Excerpt provided:
▼

I’ve been sitting at the bottom of this hole for awhile now. I imagine that this hole is like a well from the cautionary fairy tales from my childhood. It looks just fine from above, sturdy, strong, and capable. It has the bucket that is still functioning. People visit me from above and yell down. They tell me about the weather and what they’re reading, careful to only talk about subjects that can be easily yelled.
Once or twice a week my therapist visits. He sends me messages, often the same ones from the previous visit, sometimes he whispers and I can’t hear him, sometimes he yells and I grow frightened.
I’m told by visitors that maybe medication will help me get out of this hole. I am getting comfortable in my hole. I’ve cleaned up the leaks using towels and have some great blankets that keep me warm because no matter how much I clean, it’s always cold. I think that maybe my blankets will be better than medication.
Medication is sent down the bucket to me. As I swallow the pills I think, “only until I figure my way out of this hole.”
I begin to climb out of the hole. My fingers gripping the walls, toes reaching towards the ledges, eyes looking upward towards her. I can hear her voice and our conversation is easy.
I slide all the way back down and fall in the puddle.

▲

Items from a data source

▼

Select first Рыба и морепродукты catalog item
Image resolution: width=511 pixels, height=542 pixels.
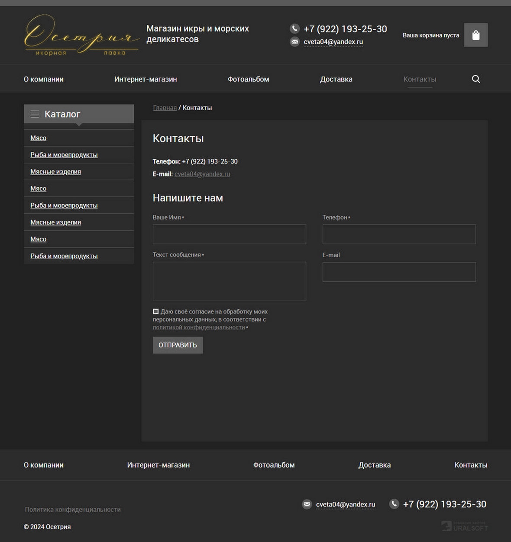(64, 155)
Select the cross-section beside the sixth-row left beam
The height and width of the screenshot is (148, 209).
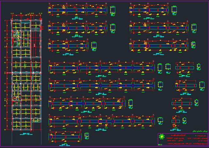click(x=130, y=104)

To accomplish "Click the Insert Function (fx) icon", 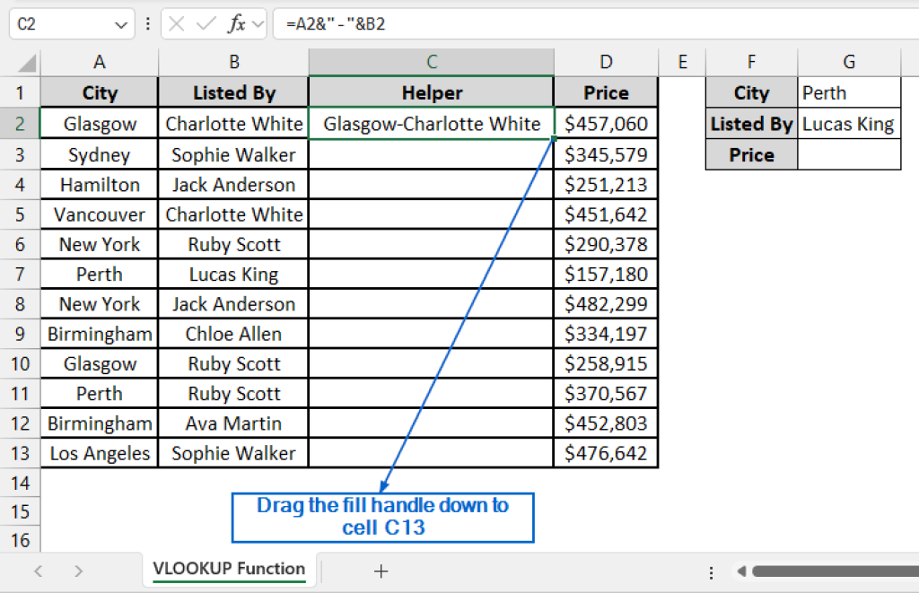I will pos(236,24).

▲

Exercise aim:
From the text about the hole, copy everything from "I begin to climb" down to "conversation is easy." word for word. You don't need the lines for this.

Result of the exercise:
I begin to climb out of the hole. My fingers gripping the walls, toes reaching towards the ledges, eyes looking upward towards her. I can hear her voice and our conversation is easy.